The partnership is based on work by the U.N. project “The Economics of Ecosystems and Biodiversity” (TEEB), which published a report last week documenting the relationship between the economy and the environment. TEEB’s report attempts to demonstrate the economic value of ecosystems so that policy-makers can better understand the long-term consequences of environmental damage.
TEEB uses the department of Choco, on Colombia’s Pacific coast, as an example of how these certifications could work. In Choco the soils are rich with gold and platinum, and certain communities choose to not lease their land to mining companies to avoid the environmental consequences of large-scale mineral extraction. Instead, these communities use their own, low-impact form of mineral extraction and sell the minerals under the FAIRMIND label, which ensures miners receive fair compensation for their product and use low-impact mining techniques.
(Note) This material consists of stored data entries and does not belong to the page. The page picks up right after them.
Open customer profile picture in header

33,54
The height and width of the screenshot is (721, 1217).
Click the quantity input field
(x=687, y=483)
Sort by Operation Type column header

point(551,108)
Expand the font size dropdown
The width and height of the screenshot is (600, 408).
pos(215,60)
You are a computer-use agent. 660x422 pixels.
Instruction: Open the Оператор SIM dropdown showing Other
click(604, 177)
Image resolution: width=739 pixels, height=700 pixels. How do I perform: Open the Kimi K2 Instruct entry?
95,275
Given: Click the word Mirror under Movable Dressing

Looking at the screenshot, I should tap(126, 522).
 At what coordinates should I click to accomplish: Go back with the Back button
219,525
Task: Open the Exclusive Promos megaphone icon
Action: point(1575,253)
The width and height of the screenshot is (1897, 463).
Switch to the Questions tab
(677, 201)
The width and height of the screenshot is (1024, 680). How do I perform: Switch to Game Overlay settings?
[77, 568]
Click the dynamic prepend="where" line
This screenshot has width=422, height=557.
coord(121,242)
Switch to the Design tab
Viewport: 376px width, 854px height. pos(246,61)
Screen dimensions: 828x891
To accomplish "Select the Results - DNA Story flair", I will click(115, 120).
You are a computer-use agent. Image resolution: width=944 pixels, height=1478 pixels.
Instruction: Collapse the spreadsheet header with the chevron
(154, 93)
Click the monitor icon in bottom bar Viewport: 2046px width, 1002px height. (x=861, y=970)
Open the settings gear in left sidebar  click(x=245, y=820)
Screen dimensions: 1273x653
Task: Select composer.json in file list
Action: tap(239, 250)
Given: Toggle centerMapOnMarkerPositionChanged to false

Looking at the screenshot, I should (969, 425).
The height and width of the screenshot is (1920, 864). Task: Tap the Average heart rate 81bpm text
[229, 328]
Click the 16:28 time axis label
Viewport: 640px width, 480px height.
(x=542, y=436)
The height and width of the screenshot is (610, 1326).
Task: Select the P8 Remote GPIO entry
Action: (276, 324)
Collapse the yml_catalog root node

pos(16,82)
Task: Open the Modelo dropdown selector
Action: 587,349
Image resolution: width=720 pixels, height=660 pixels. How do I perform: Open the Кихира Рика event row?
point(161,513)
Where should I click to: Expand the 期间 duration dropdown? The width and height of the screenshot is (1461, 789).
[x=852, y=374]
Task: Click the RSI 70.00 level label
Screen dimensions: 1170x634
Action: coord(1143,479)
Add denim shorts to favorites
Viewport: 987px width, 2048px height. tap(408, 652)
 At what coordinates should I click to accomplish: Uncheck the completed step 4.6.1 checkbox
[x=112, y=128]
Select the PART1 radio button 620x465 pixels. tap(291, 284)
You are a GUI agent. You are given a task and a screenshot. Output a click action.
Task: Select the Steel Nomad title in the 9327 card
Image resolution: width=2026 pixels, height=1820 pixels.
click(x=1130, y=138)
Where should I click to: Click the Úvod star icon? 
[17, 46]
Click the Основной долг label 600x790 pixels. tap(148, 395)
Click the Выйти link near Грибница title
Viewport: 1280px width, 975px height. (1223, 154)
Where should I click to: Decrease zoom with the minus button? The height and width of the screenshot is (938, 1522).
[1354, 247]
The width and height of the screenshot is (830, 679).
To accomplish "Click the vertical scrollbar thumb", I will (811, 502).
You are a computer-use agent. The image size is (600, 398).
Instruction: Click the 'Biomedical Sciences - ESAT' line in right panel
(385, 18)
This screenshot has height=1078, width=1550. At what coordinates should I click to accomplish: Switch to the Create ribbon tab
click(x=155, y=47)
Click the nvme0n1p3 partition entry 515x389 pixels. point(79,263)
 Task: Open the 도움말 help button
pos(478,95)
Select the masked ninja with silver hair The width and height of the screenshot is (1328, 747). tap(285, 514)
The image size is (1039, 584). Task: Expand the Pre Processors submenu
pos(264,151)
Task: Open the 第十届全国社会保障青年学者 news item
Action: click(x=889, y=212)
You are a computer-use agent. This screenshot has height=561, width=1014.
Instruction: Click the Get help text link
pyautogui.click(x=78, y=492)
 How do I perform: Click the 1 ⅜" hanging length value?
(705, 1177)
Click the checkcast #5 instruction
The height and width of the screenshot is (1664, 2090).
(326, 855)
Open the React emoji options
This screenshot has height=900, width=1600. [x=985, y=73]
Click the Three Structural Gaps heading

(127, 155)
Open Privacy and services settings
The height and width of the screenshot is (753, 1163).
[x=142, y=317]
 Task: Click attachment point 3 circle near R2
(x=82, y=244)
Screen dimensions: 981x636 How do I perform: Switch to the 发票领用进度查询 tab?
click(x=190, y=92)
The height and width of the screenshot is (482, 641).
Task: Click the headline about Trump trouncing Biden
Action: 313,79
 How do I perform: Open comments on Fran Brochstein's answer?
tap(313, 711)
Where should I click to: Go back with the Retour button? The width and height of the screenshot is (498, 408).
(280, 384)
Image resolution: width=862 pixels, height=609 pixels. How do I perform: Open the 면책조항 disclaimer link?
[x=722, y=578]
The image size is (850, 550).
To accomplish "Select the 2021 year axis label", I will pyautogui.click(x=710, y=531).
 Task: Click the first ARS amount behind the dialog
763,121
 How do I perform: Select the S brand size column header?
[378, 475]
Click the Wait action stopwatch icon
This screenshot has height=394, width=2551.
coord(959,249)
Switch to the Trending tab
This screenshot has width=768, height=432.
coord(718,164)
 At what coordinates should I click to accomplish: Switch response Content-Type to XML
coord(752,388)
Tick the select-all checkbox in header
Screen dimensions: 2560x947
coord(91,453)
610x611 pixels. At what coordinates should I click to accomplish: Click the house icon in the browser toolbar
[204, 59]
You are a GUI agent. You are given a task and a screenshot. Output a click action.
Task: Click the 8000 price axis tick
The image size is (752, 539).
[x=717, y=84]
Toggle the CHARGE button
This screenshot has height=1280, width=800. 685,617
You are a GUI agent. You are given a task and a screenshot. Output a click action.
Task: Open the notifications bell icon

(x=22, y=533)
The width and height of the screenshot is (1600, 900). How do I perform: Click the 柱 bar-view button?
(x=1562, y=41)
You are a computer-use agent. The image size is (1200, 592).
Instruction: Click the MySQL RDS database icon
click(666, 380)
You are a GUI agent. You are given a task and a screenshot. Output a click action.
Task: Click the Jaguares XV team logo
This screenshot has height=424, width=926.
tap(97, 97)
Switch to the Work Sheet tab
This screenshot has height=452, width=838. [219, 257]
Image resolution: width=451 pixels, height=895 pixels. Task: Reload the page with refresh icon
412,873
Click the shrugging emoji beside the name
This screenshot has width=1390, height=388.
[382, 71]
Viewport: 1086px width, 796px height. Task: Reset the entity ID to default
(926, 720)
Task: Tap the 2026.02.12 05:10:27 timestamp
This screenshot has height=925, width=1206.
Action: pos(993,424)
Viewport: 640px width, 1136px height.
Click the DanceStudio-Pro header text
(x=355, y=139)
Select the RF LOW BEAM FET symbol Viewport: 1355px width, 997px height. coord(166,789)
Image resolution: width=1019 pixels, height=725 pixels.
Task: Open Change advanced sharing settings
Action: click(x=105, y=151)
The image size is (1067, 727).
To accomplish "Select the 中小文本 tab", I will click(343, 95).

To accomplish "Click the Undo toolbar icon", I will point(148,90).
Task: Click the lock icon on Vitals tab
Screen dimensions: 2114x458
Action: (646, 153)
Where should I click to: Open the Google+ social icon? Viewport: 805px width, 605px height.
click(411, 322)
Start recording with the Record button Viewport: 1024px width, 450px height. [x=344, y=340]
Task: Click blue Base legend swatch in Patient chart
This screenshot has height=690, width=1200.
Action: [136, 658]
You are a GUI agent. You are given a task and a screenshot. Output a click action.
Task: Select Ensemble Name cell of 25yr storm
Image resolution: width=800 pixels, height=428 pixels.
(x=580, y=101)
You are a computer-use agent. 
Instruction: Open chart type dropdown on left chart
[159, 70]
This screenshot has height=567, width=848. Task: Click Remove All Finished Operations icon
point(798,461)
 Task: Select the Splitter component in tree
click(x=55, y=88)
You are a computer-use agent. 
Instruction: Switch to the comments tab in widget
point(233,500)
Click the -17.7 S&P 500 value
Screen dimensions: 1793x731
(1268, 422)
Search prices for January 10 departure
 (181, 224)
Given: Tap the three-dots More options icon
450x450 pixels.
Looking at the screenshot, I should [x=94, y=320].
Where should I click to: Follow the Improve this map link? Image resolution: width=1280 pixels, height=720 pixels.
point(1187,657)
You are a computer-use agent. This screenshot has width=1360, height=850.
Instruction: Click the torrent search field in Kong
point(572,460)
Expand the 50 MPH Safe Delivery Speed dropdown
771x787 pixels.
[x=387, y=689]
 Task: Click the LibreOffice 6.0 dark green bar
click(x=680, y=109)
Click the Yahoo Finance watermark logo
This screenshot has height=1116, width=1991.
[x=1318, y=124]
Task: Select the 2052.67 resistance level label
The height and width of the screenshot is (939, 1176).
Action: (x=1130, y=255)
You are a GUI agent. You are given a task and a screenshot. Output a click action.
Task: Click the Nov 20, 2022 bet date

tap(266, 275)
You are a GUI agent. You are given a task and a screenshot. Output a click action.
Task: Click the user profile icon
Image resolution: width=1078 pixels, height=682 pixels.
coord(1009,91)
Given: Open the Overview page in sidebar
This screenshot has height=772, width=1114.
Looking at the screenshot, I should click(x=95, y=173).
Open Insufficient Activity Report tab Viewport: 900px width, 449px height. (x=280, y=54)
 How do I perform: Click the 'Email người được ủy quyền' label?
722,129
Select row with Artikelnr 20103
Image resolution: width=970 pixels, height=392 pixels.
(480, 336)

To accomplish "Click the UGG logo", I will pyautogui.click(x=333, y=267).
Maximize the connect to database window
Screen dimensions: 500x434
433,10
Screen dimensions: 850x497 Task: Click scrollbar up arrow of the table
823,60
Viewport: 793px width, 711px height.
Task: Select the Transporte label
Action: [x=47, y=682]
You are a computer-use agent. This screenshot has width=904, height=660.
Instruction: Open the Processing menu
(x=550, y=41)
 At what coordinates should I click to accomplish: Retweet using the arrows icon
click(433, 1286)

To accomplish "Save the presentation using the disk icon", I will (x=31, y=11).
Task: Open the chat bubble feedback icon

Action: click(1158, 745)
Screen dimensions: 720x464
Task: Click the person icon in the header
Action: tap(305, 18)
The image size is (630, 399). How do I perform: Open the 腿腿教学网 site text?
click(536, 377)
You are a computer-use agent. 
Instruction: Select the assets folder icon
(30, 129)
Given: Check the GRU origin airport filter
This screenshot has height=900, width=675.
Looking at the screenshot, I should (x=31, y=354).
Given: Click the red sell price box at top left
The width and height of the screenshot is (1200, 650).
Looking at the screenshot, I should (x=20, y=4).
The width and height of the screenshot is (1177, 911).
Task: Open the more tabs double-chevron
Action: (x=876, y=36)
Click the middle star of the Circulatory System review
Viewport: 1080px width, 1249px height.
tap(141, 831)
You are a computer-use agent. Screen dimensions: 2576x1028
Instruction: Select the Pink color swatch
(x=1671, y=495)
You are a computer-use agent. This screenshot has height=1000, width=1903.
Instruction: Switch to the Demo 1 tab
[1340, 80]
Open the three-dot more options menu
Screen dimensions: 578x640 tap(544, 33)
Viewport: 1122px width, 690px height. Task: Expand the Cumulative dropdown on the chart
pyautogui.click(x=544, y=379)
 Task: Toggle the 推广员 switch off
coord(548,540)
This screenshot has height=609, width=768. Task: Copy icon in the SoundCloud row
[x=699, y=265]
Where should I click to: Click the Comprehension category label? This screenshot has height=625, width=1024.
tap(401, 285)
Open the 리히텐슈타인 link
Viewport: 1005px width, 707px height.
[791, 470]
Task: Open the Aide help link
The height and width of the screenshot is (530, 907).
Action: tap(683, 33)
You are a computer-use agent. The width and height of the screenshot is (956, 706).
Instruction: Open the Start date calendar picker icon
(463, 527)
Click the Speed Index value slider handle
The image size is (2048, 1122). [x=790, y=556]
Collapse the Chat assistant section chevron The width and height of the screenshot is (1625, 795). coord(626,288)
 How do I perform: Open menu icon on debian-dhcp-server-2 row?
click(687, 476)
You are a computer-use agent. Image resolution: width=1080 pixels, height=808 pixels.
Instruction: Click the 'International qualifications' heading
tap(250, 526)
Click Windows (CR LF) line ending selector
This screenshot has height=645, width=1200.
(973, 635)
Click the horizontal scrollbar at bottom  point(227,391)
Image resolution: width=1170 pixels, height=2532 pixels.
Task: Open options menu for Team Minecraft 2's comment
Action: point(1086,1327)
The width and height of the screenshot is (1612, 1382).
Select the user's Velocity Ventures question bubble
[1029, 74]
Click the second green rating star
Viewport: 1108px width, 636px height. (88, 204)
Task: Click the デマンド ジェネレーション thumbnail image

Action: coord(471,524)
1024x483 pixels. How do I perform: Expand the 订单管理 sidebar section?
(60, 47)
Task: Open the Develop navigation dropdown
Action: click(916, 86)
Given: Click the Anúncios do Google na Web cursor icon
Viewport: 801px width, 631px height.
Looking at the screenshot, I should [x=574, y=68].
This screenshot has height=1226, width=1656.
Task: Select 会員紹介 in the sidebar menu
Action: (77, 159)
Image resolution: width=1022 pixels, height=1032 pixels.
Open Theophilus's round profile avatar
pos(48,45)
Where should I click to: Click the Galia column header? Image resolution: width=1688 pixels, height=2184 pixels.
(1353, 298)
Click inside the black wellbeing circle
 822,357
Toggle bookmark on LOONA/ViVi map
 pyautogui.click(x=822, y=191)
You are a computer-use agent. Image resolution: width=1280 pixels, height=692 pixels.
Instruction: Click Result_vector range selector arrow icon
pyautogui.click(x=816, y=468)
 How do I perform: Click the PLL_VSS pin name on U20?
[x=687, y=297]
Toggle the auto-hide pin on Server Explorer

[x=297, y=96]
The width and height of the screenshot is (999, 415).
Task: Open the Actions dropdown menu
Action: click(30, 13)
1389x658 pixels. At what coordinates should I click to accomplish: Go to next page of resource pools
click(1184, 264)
In a press release the World Bank states that in the first five years of the partnership they will demonstrate how countries can quantify the value of ecosystems, incorporate these values into economic planning and develop practical guidelines that other countries can use.
World Bank Group President Robert B. Zoellick explained that the world’s loss of biodiversity is closely related to the value placed on ecosystems, and that if economic actors do not place a financial value on ecosystems biodiversity will plummet. Zoelick believes this partnership will “provide the ‘missing information’ on a country’s ‘natural capital’ to guide leaders in decision-making.”
The World Bank launched the project at the Convention on Biological Diversity in Nagoya, Japan, Thursday.